*Text shown:*
--*--
I work in the woods, not in a town and so i cant even combine it usually with a trip home from work.  Sometimes i swing through the big town while at work for things but its still hard. And i hate TRAFFIC even though augusta does not have traffic by big city standards it does when you live in the country!


----------



## Ashful (Jul 31, 2013)

I guess I know nothing about an 038, but I'll say 20" is almost too much bar for my 036 Pro. It can turn it, but one must cut painfully slow, once you get the nose buried.

I would be looking at 80+ cc saws, if I wanted to run a 28" or larger bar. I have a 28" on my 064, and it works very well. Waiting on an under-powered saw sucks!


----------



## clemsonfor (Jul 31, 2013)

I agree i dont think i would want to really run that saw with a 32"er!!  With full skip it would be doable but thats it, just to cut the few big trees.

20" is where that saw should be, and you can go to i would say like 28" with a skip chain.


----------



## Bigg_Redd (Jul 31, 2013)

pyroholic said:


> Thinking of picking up a saw I found. 038mag, above average shape, brand new 20" bar/chain.
> 
> Asking 425, thinking of offering $350. Any thoughts on this saw and it's price? Gotta be a nice upgrade from the 290.


 

Seems like a lot to pay for a 15+ year old saw


----------



## Ashful (Jul 31, 2013)

Bigg_Redd said:


> Seems like a lot to pay for a 15+ year old saw


 

I paid that much for my 036, similar vintage, although it looked like it had never been used.  Piston wasn't even broken in.


----------



## smokinj (Jul 31, 2013)

038 mag is in the same range as an 044. I wouldn't be afraid at 425.00 if its mint.


----------



## DexterDay (Jul 31, 2013)
--*--
*Material:*
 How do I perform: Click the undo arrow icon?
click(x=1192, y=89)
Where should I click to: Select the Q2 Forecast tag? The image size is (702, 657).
--*--
*Problem 1:* In the chainsaw thread, what price was the seller asking for the 038 Mag, and how much did pyroholic plan to offer?
*Problem 2:* Write the next part of the chainsaw thread, starting from the point where it stops.
The data is not needed for what follows.

*Response 1:* The seller was asking $425, and pyroholic planned to offer $350.

*Response 2:*
036 Pro is 63cc 

038 Mag is 72cc

28" full skipper is about the max I would run. I have a 32" for my 460 Mag (full skip) and thats the limit.  IMO.


----------



## smokinj (Jul 31, 2013)

DexterDay said:


> 036 Pro is 63cc
> 
> 038 Mag is 72cc
> 
> 28" full skipper is about the max I would run. I have a 32" for my 460 Mag (full skip) and thats the limit. IMO.


 

Never found more than a hand full of trees needing anything over a 28inch. Not looking for another one either.


----------



## Ashful (Jul 31, 2013)

smokinj said:


> Never found more than a hand full of trees needing anything over a 28inch. Not looking for another one either.


 

If you don't have to haul it home and split it yourself, cutting big trees is a hell of a lot of fun.

Monster rounds sitting in the driveway waiting to be split sure make for some interesting conversation with visitors, too!


----------



## smokinj (Jul 31, 2013)

Joful said:


> If you don't have to haul it home and split it yourself, cutting big trees is a hell of a lot of fun.
> 
> Monster rounds sitting in the driveway waiting to be split sure make for some interesting conversation with visitors, too!


 

Your going to need a bucket loader for these oaks around here. When you say 50 + inch and oak in the same sentence its going to get real rough. (Even an 880 can lay down on you)


----------



## lukem (Jul 31, 2013)

I worked up the trunk of a 36" white oak last weekend with the 361.  That was a job.  I was refueling after the first 6 rounds.


----------



## smokinj (Jul 31, 2013)

lukem said:


> I worked up the trunk of a 36" white oak last weekend with the 361. That was a job. I was refueling after the first 6 rounds.


 

I had to reload every two rounds with a 880 on the one in my avatar. (55 inch red)


----------



## Ashful (Jul 31, 2013)

smokinj said:


> Your going to need a bucket loader for these oaks around here. When you say 50 + inch and oak in the same sentence its going to get real rough. (Even an 880 can lay down on you)


 

Hmm... maybe I should've bought that 084 on Saturday. I have two 50+ inch oaks down on a friend's land, with my name on them.

I did cut a 60" oak this spring, but everything below the 49" diameter mark was hollow. The 064 with full comp chisel on a 28" bar went thru those solid 49" rounds like a hot knife thru butter, though. Well, until I hit one of these buried in the bark.


----------



## smokinj (Jul 31, 2013)

Joful said:


> Hmm... maybe I should've bought that 084 on Saturday. I have two 50+ inch oaks down on a friend's land, with my name on them.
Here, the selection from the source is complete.